According to Go2HR’s B.C. Tourism and Hospitality Employment Tracker, employment in the sector reached 335,750 in December 2022, representing a significant jump from the same month in both 2021 and 2020, and a more modest 0.4-per-cent rise from the 334,500 tourism jobs recorded in November 2022. But even with those increases, employment in B.C.’s tourism industry remained below pre-COVID levels, with 16,500 fewer jobs compared to December 2019.
Federal policies are helping, agreed Judas and Conti, like the government’s decision to remove the cap on the number of positions seasonal employers can fill through Canada’s Temporary Foreign Worker (TFW) Program, increasing the number of days TFWs are permitted to work in Canada and ditching the 20-hour-per-week working limit for international students. Still, Judas said more can be done on the immigration front to help bolster the tourism sector.

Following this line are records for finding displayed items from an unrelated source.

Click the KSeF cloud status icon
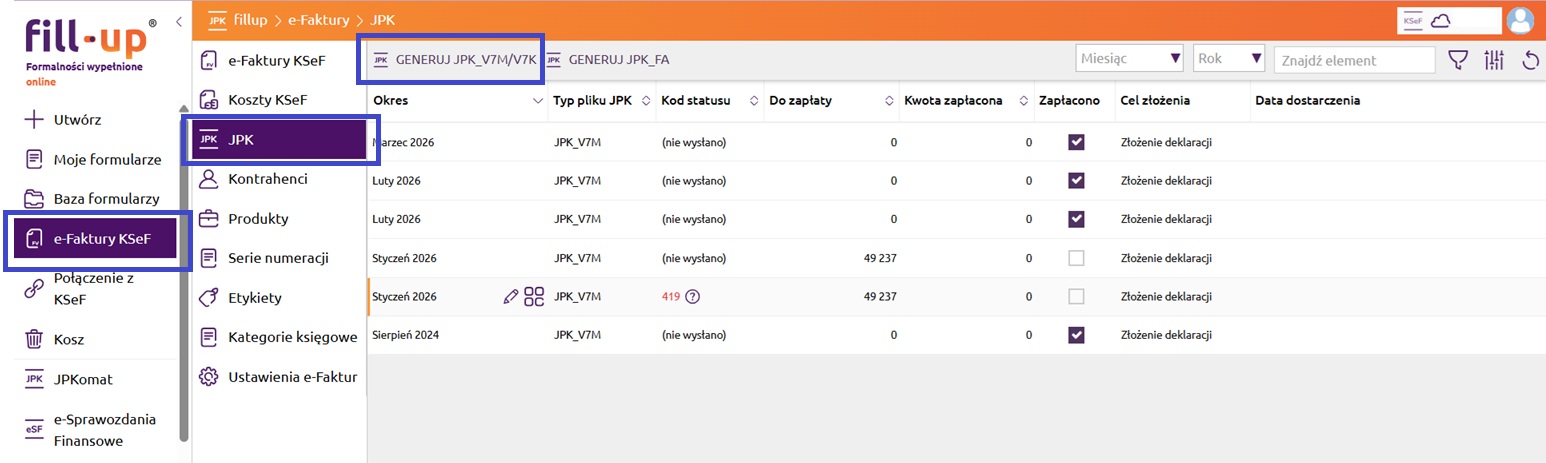Viewport: 1546px width, 463px height. point(1441,21)
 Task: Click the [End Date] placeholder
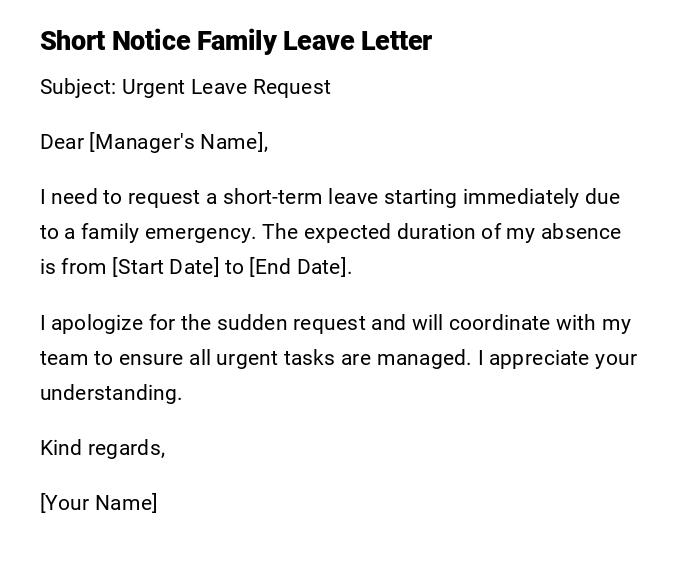point(298,267)
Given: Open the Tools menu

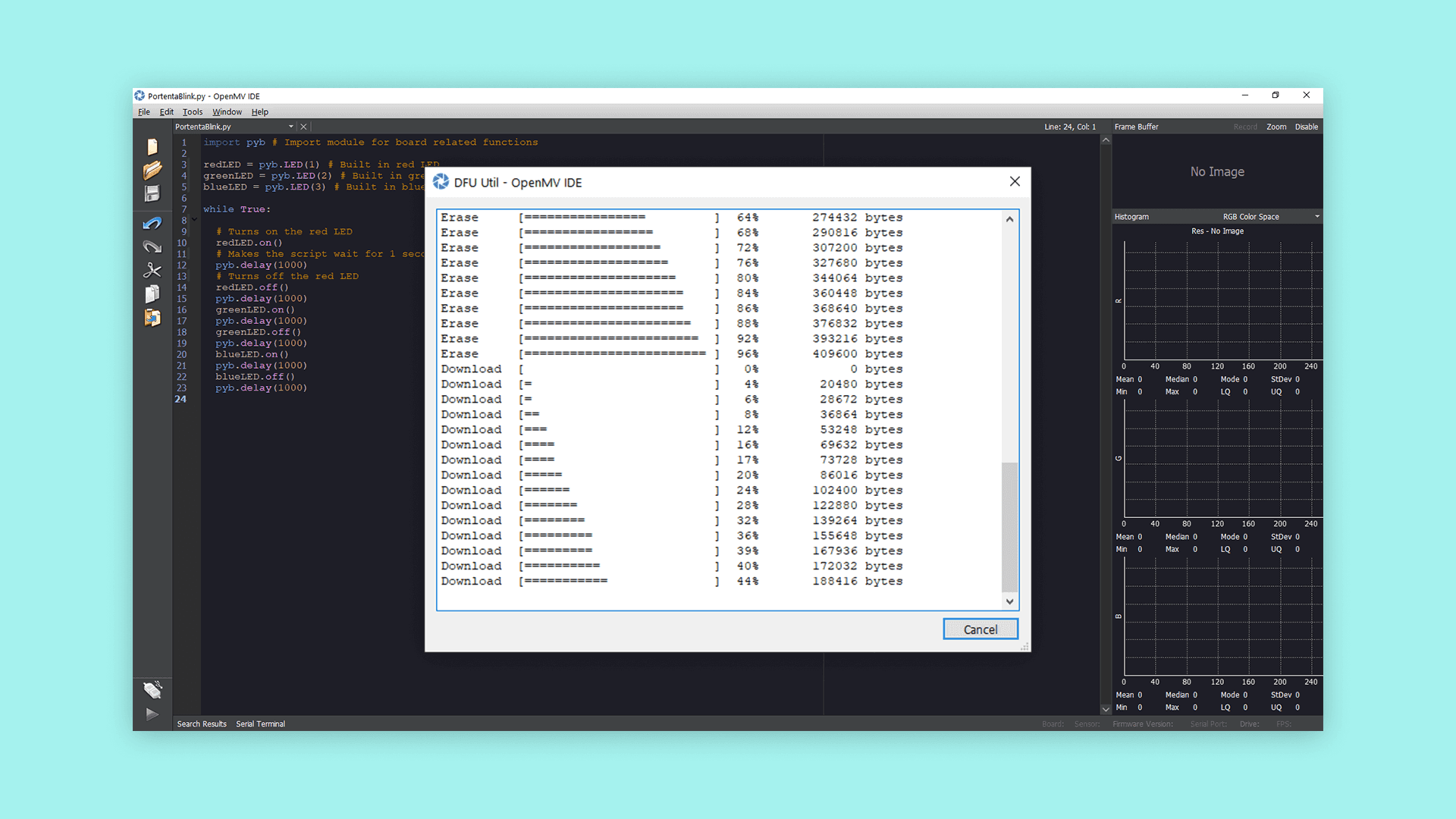Looking at the screenshot, I should (x=192, y=111).
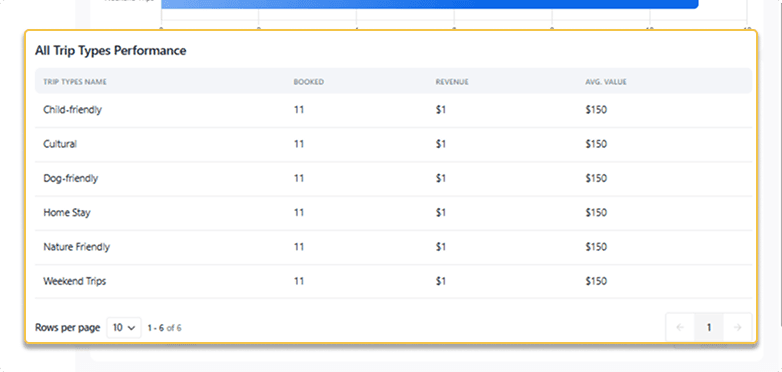The height and width of the screenshot is (372, 782).
Task: Click the next page arrow icon
Action: (x=738, y=328)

With in-person events once again the norm, “Generally, my impression is that things have come back,” said Conti.
“Yes, people are still struggling with that the labour force, but ... in terms of bouncing back, they’re busy, but a lot of them are almost more prepared than they were in the past because they know what challenges they’re going to face. I just spoke to an employer [who works with tour guides] who’s already kind of preparing for summer, and has started to chat with some of the schools.”